Learn about Pilonidal Disease and how to treat it with the Cleft Lift procedure in this illustrated video by Dr. Jeffrey Sternberg, MD, FACS, FASCRS of The Sternberg Clinic for Pilonidal Disease in San Francisco, California.
About the Video
Part One: What Causes Pilonidal Disease?
Pilonidal Disease is often caused by an initial trauma or injury to the bottom or tailbone. People with a deep cleft in their buttocks are more likely to develop Pilonidal Disease. Hair and debris enter the hole and lead to infections that cause an abscess to form. The sinus can erupts on the surface of your butt cheek, draining fluid and puss.
Part Two: How Do You Treat Pilonidal Disease?
It’s not a cyst! Pilonidal Disease is an abscess that forms under the skin and drains through a sinus. Surgeons who treat Pilonidal Disease like a cyst may make it worse, with high recurrence rates. Long recovery times can last months and even years often requiring more surgery
Part Three and Four: Introducing the Cleft Lift Procedure. How surgery is done
Instead of removing a large amount of tissue, the Cleft Lift procedure reconstructs the area to prevent recurrence and future infection.
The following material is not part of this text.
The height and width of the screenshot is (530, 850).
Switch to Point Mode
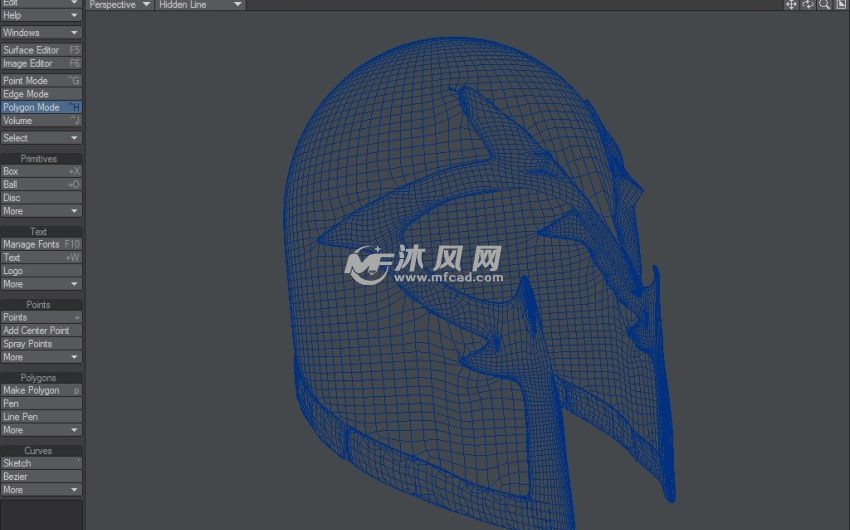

This outpatient procedure takes just an hour or so and heals in a few weeks for most patients.
An island of skin is removed from one side of the cleft as the cleft will be made more shallow and there would be excess skin otherwise. The healthy skin is re-attached after the infected area is cleaned out.
Part Five: Reconstructing a Shallow Cleft
The procedure creates a more shallow curvature of the buttocks helping to prevent recurrence and future infections. A drain is left in after surgery to empty fluid from under the flap as it heals. The low maintenance drain stays in place until the drainage is low for 2 days in a row — usually 7-10 days.
Part Six: The Road to Recovery
After the drain is removed patients are usually healthy enough to resume most exercise and normal activities. Out of nearly 1,500 Cleft Lift surgeries performed, less than 1 percent of patients had a recurrence, and few require follow up care.
After many years performing major abdominal operations including open and laparoscopic resections for colon cancer, rectal cancer, Crohn’s disease, and Ulcerative colitis, I have chosen to concentrate my efforts in a few highly specialized areas of surgery where I feel I can make the greatest positive impact on patients.